> _WHAT THE EXERCISE ASKS_:
Transcribe only part of the material below: the lines from the one containing "About the UBC Wiki (184, 1320)" through the one containing "Category (79, 1118)", inclusive, exactly as written.
━━━━━ EXERCISE DATA
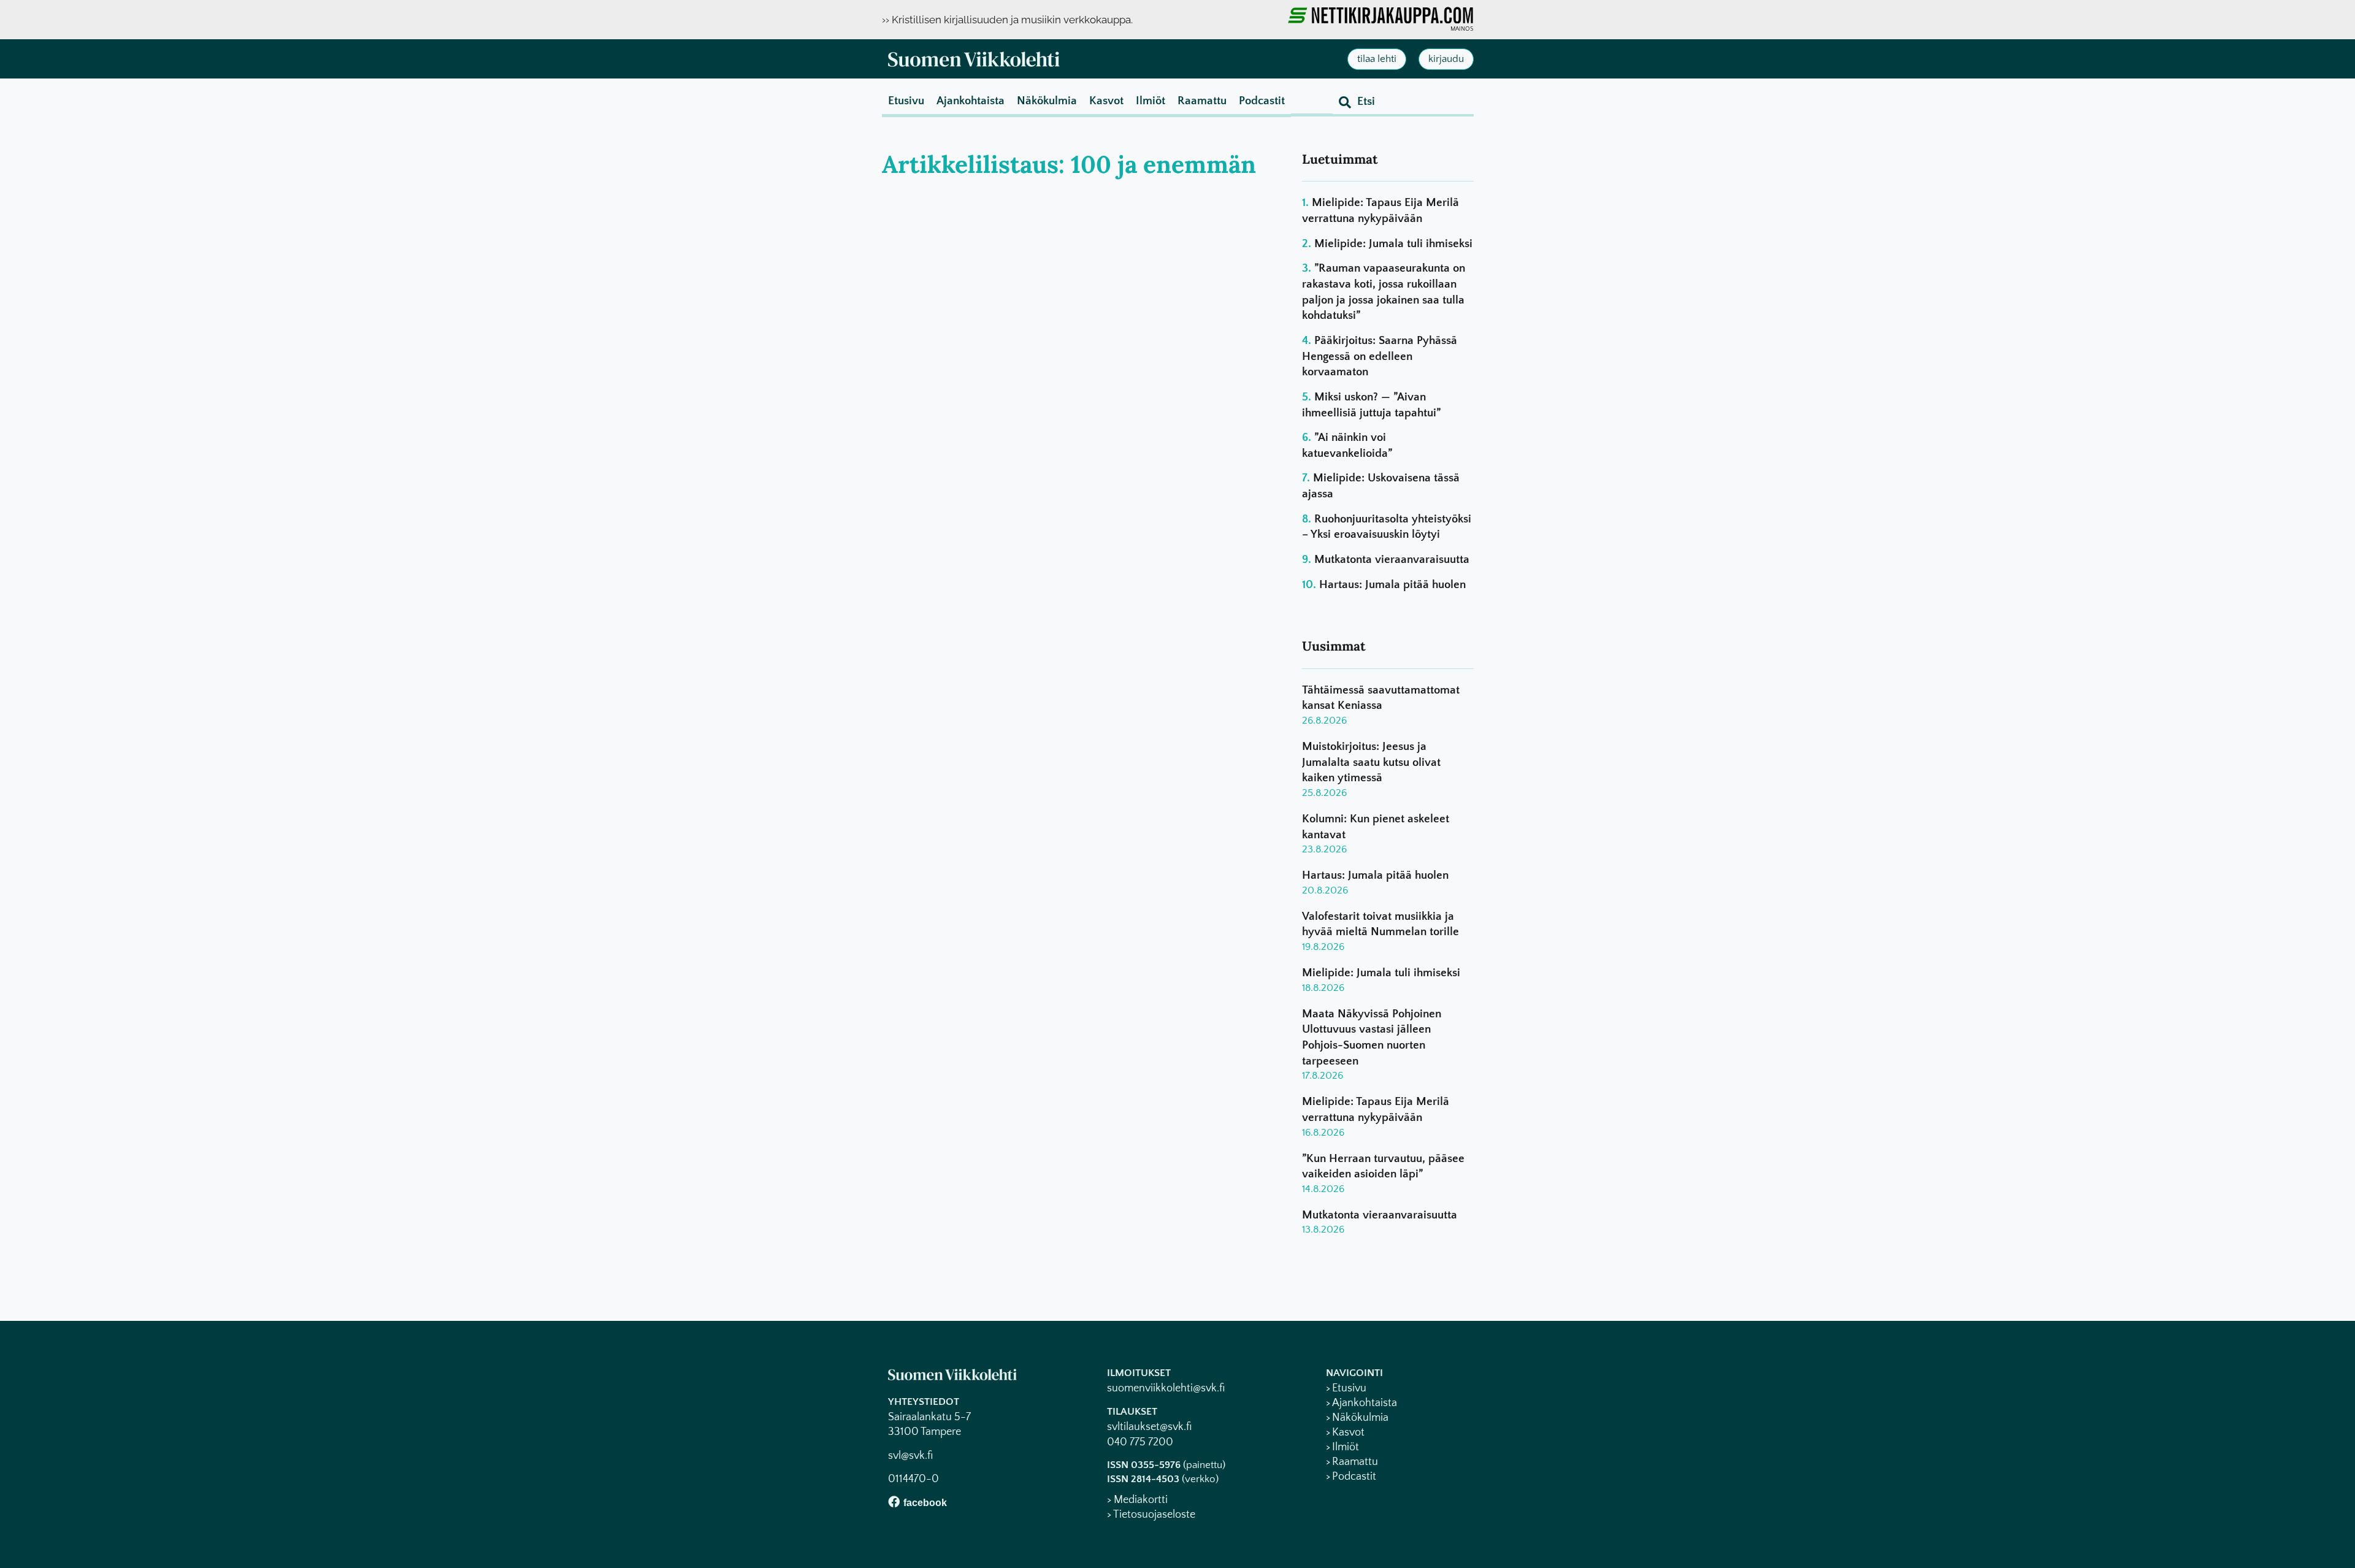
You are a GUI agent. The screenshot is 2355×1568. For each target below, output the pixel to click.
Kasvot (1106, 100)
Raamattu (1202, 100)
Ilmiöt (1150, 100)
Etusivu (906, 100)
━━━━━━━━━━
━━━━━ EXERCISE DATA
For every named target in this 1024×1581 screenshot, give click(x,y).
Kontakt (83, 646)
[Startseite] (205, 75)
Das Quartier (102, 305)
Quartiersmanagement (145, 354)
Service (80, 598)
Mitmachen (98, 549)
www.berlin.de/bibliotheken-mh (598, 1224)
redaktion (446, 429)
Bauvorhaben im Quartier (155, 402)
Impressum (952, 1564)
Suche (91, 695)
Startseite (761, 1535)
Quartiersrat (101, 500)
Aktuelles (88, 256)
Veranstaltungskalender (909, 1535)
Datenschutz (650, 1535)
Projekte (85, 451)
━━━━━━━━━━
━━━━━ EXERCISE DATA
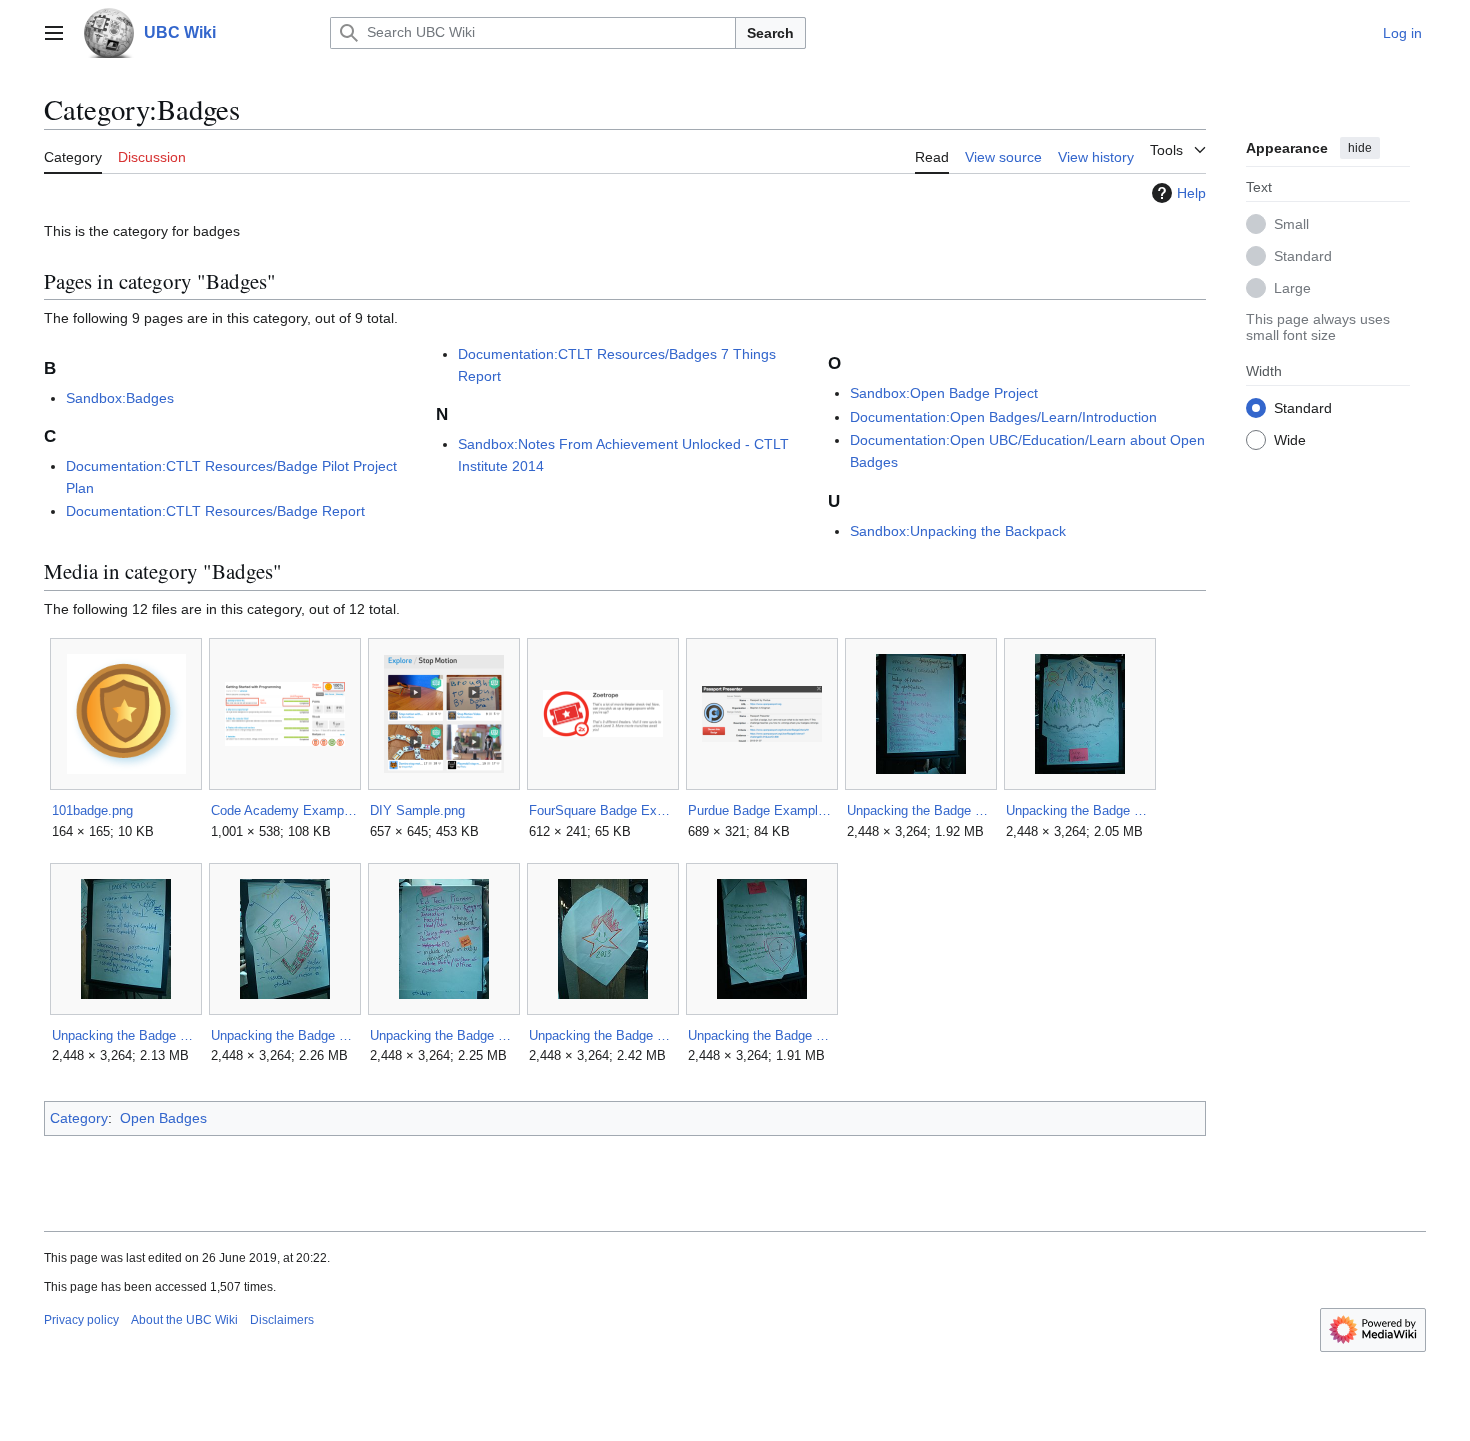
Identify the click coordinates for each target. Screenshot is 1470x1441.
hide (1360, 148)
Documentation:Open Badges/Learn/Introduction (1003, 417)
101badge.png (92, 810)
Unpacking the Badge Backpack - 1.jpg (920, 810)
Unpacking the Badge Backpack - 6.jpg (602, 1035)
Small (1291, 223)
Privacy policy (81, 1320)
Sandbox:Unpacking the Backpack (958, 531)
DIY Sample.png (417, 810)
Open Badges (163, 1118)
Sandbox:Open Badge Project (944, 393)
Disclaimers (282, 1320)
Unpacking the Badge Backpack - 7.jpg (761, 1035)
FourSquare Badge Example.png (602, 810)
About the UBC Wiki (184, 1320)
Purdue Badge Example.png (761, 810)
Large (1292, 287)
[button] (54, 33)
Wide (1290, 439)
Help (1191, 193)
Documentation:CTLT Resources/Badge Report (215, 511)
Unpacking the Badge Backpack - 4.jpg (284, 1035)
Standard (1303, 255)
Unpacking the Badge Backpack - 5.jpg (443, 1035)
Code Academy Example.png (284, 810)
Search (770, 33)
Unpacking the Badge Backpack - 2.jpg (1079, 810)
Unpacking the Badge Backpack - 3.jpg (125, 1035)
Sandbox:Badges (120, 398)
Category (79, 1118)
━━━━━━━━━━
> _SOLUTION BELOW_:
About the UBC Wiki (184, 1320)
Purdue Badge Example.png (761, 810)
Large (1292, 287)
[button] (54, 33)
Wide (1290, 439)
Help (1191, 193)
Documentation:CTLT Resources/Badge Report (215, 511)
Unpacking the Badge Backpack - 4.jpg (284, 1035)
Standard (1303, 255)
Unpacking the Badge Backpack - 5.jpg (443, 1035)
Code Academy Example.png (284, 810)
Search (770, 33)
Unpacking the Badge Backpack - 2.jpg (1079, 810)
Unpacking the Badge Backpack - 3.jpg (125, 1035)
Sandbox:Badges (120, 398)
Category (79, 1118)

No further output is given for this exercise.